> TRY IT
Find each line of the entries with the string "link", please, and copy it.

Collected data
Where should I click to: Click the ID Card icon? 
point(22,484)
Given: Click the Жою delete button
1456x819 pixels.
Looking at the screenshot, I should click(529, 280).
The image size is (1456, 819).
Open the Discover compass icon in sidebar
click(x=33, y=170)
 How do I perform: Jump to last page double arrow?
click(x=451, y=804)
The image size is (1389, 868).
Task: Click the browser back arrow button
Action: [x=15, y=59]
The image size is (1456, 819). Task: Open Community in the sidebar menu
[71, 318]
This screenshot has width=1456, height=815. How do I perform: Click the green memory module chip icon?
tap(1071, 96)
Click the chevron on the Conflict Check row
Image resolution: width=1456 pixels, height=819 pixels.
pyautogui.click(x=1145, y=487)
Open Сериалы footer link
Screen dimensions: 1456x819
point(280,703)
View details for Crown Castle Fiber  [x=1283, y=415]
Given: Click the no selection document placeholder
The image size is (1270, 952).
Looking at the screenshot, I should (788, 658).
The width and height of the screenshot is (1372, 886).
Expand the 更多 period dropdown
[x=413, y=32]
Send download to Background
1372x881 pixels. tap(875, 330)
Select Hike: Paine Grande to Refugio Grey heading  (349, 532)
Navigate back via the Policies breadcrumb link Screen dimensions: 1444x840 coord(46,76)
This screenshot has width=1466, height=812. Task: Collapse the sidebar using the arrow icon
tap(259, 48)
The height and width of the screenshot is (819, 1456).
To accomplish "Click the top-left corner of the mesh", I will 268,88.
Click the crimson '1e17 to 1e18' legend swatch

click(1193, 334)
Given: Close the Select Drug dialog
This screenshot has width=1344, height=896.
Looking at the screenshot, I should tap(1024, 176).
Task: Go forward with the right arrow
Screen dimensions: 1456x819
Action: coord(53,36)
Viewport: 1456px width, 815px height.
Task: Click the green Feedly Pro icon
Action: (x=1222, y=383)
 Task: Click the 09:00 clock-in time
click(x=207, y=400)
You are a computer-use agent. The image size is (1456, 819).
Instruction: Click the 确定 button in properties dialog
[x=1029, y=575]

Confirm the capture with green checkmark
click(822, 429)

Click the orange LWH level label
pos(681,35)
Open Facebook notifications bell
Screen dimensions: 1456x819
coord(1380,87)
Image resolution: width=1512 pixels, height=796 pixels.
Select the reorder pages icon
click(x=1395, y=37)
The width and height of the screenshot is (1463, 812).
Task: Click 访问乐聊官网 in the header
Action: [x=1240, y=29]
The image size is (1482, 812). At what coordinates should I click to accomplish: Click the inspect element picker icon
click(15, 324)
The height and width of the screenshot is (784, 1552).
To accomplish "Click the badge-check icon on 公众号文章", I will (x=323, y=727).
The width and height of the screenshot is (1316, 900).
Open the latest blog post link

> YOUR RESPONSE
Open Сериалы footer link
Navigate back via the Policies breadcrumb link Screen dimensions: 1444x840 coord(46,76)
Open the latest blog post link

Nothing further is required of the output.